We hope this page helps raise your awareness of the laws that surround this new and exciting industry and that this information will help you keep within the law.
Here's check list of some basic questions to help you.
Ask to see the pilot’s CAA PfCOs.
Ask the pilot whether the job is in CAA controlled airspace. All commercial pilots must have prior CAA authorisation to fly in controlled airspace.
Ask the pilot for a copy of their Public Liability Insurance. If you’ll be working on a more complex project, or one where risk is involved, be sure to get an Additional Insured Endorsement with your company’s name listed.
Ask the pilot about their registration with the Information Commissioner's Office. ICO. There may be data privacy issues, as legislated in the Data Protection Act, that need addressing.

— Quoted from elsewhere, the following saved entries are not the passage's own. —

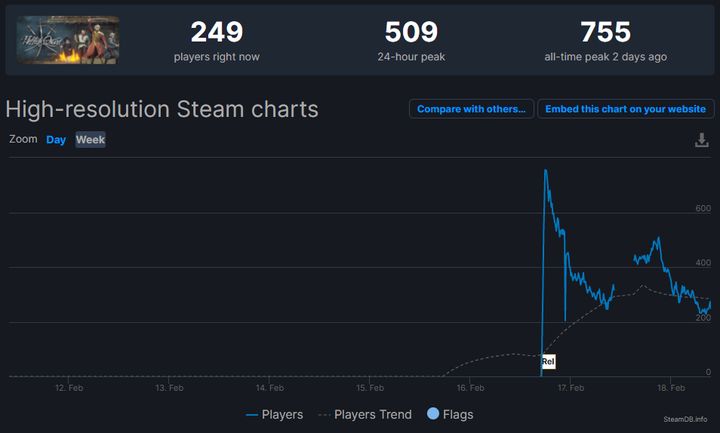Click the Compare with others button
The height and width of the screenshot is (433, 720).
[x=471, y=109]
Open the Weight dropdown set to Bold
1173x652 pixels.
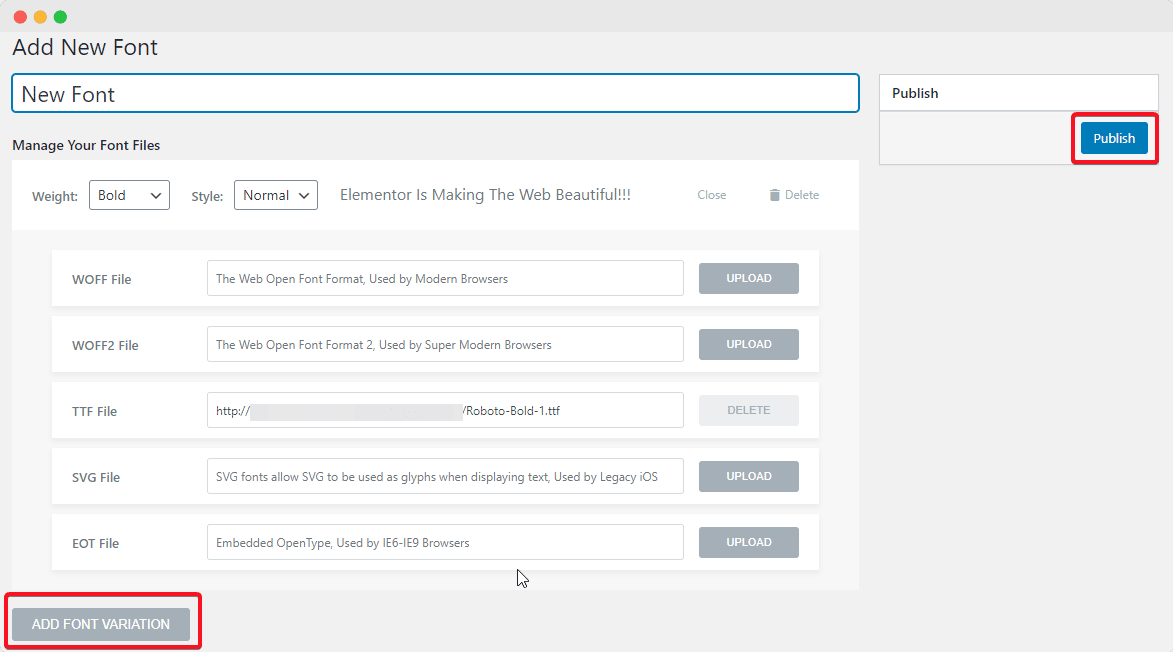128,195
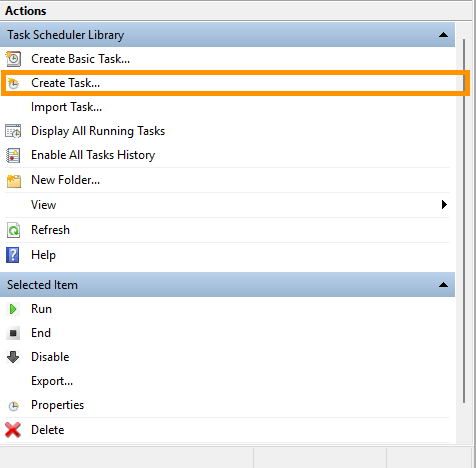The image size is (476, 468).
Task: Click Create Basic Task... link
Action: point(80,59)
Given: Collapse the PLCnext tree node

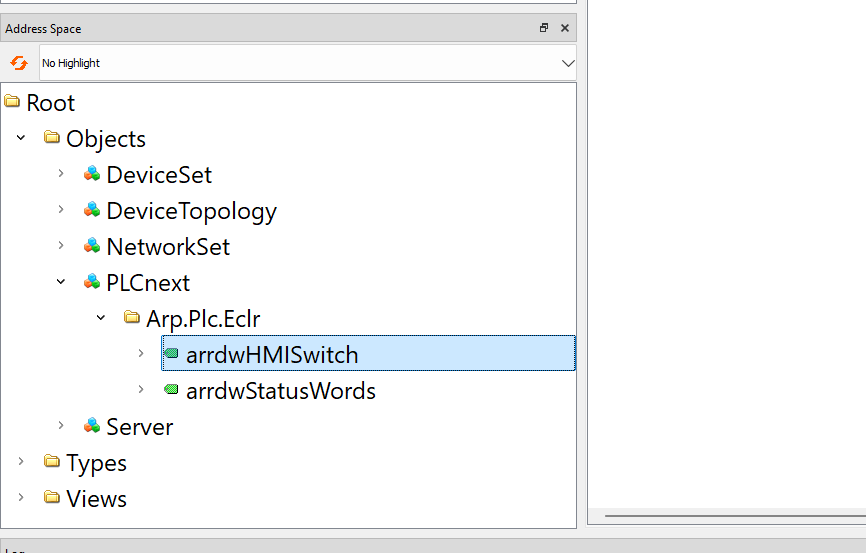Looking at the screenshot, I should tap(61, 282).
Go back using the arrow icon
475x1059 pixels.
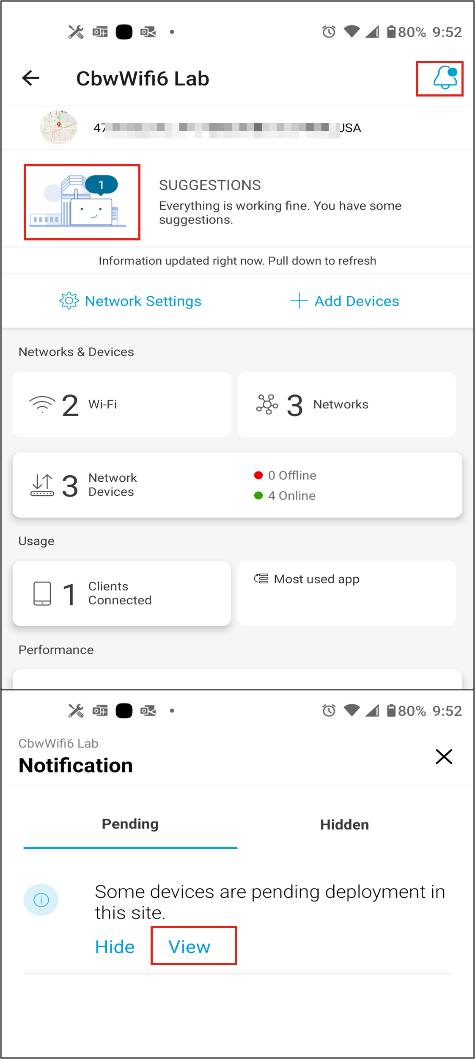(x=31, y=78)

Click here for ISO statement regarding drones.
Ask about rights to photographs and footage. If privacy or nondisclosure is of interest to you, be sure to take appropriate steps to protect your property and images before work begins.

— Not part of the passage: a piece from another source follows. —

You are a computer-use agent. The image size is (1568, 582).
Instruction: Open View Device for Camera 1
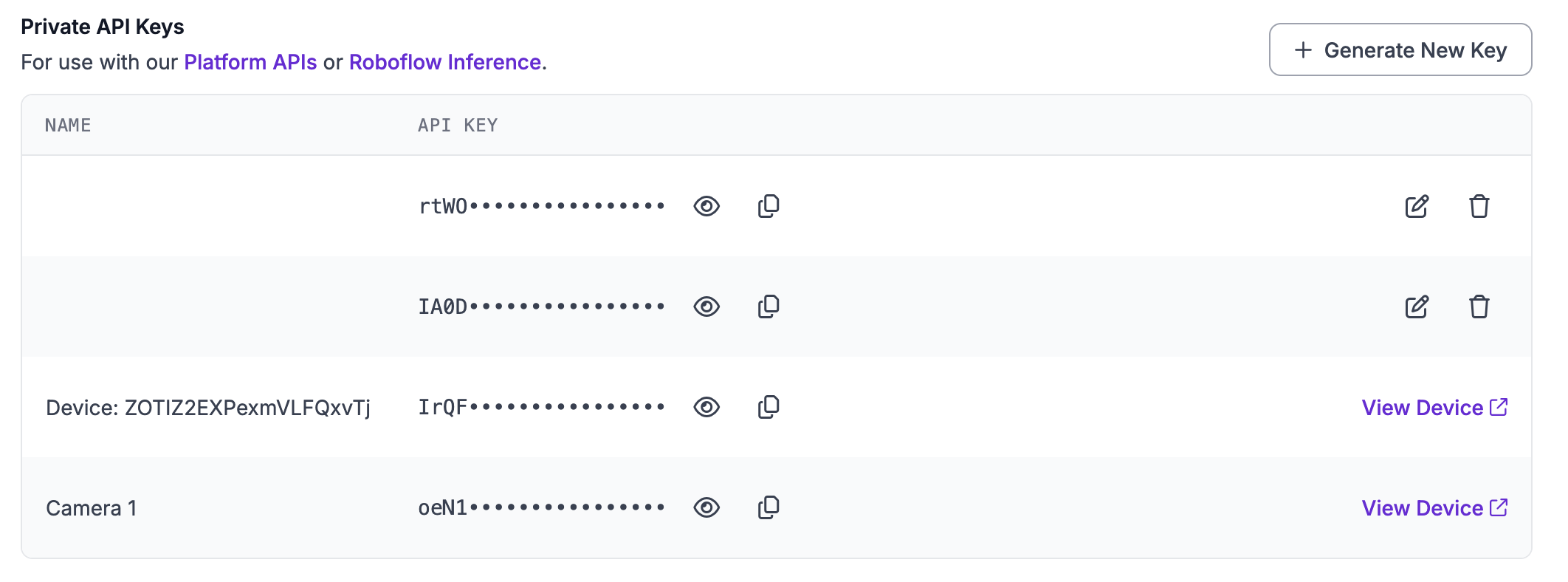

Ask the pilot about their experience. Is this their full time job? How long have they been in business? How many drones are in their fleet? Do they have backup equipment if there is a failure?
Ask the pilot about their safety record. What about their flight logs? Have they ever crashed a drone or had an incident on a job? Do they fly with a Visual Observer?
A good pilot will have quick and simple answers to these questions.
What is it you need? Simple photographs? Videos for your company website, Youtube or perhaps broadcast quality for TV? Are you streaming live footage of an event?
What about survey data? Are you familiar with the terms Ground Sampling Distance (GSD)? What about Absolute and Relative Accuracy?
If you believe the blurb put out by drone manufacturers then you would be correct in assuming that survey data captured by drones is accurate but we have learned first hand that this is not the case. But we know what happens when you assume things and we've tested things in the field. Lessons learned and all that.
The GPS systems on your entry level commercial drones is only accurate to a few metres, so any topographical data collected will have the same degree of accuracy. However there are technical systems and working methodologies that can bring this down to 3cm in the x, y and z plane. We know this because we can do this. We can also offer advice on this matter to help you determine the best protocols to gather data fit for purpose.